--- Begin Data rows ---

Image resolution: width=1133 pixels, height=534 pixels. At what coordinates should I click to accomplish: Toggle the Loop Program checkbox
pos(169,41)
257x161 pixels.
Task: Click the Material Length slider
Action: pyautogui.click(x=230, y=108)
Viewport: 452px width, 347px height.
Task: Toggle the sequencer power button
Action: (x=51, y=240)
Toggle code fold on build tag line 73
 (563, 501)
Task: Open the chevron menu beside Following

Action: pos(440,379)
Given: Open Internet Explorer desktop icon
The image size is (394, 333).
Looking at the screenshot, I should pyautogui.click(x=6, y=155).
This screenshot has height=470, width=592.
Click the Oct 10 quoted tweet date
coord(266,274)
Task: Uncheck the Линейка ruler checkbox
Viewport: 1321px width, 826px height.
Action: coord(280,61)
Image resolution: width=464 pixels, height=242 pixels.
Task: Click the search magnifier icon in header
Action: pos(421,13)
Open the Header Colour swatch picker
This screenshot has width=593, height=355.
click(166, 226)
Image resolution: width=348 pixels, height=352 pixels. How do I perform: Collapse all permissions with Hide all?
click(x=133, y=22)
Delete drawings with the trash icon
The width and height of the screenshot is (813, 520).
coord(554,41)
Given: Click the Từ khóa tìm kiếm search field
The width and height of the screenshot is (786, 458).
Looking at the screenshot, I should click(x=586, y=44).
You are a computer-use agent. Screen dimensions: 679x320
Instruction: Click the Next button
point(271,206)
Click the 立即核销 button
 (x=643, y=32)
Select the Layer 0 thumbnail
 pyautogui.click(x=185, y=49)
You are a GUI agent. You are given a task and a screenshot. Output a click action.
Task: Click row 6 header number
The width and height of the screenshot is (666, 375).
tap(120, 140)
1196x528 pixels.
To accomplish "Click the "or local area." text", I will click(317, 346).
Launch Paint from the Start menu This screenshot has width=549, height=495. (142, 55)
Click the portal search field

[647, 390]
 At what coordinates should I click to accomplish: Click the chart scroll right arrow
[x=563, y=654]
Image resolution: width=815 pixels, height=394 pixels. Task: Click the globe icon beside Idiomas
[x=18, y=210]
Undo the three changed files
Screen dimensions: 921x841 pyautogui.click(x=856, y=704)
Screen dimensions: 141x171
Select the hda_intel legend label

--- End Data rows ---

__The problem__: Render every one of the rows above as a numbered list, omitting the blank lines.

__Completed exercise__:
1. Image resolution: width=1133 pixels, height=534 pixels. At what coordinates should I click to accomplish: Toggle the Loop Program checkbox
2. pos(169,41)
3. 257x161 pixels.
4. Task: Click the Material Length slider
5. Action: pyautogui.click(x=230, y=108)
6. Viewport: 452px width, 347px height.
7. Task: Toggle the sequencer power button
8. Action: (x=51, y=240)
9. Toggle code fold on build tag line 73
10.  (563, 501)
11. Task: Open the chevron menu beside Following
12. Action: pos(440,379)
13. Given: Open Internet Explorer desktop icon
14. The image size is (394, 333).
15. Looking at the screenshot, I should pyautogui.click(x=6, y=155).
16. This screenshot has height=470, width=592.
17. Click the Oct 10 quoted tweet date
18. coord(266,274)
19. Task: Uncheck the Линейка ruler checkbox
20. Viewport: 1321px width, 826px height.
21. Action: coord(280,61)
22. Image resolution: width=464 pixels, height=242 pixels.
23. Task: Click the search magnifier icon in header
24. Action: pos(421,13)
25. Open the Header Colour swatch picker
26. This screenshot has width=593, height=355.
27. click(166, 226)
28. Image resolution: width=348 pixels, height=352 pixels. How do I perform: Collapse all permissions with Hide all?
29. click(x=133, y=22)
30. Delete drawings with the trash icon
31. The width and height of the screenshot is (813, 520).
32. coord(554,41)
33. Given: Click the Từ khóa tìm kiếm search field
34. The width and height of the screenshot is (786, 458).
35. Looking at the screenshot, I should click(x=586, y=44).
36. You are a computer-use agent. Screen dimensions: 679x320
37. Instruction: Click the Next button
38. point(271,206)
39. Click the 立即核销 button
40.  (x=643, y=32)
41. Select the Layer 0 thumbnail
42.  pyautogui.click(x=185, y=49)
43. You are a GUI agent. You are given a task and a screenshot. Output a click action.
44. Task: Click row 6 header number
45. The width and height of the screenshot is (666, 375).
46. tap(120, 140)
47. 1196x528 pixels.
48. To accomplish "Click the "or local area." text", I will click(317, 346).
49. Launch Paint from the Start menu This screenshot has width=549, height=495. (142, 55)
50. Click the portal search field
51. [647, 390]
52.  At what coordinates should I click to accomplish: Click the chart scroll right arrow
53. [x=563, y=654]
54. Image resolution: width=815 pixels, height=394 pixels. Task: Click the globe icon beside Idiomas
55. [x=18, y=210]
56. Undo the three changed files
57. Screen dimensions: 921x841 pyautogui.click(x=856, y=704)
58. Screen dimensions: 141x171
59. Select the hda_intel legend label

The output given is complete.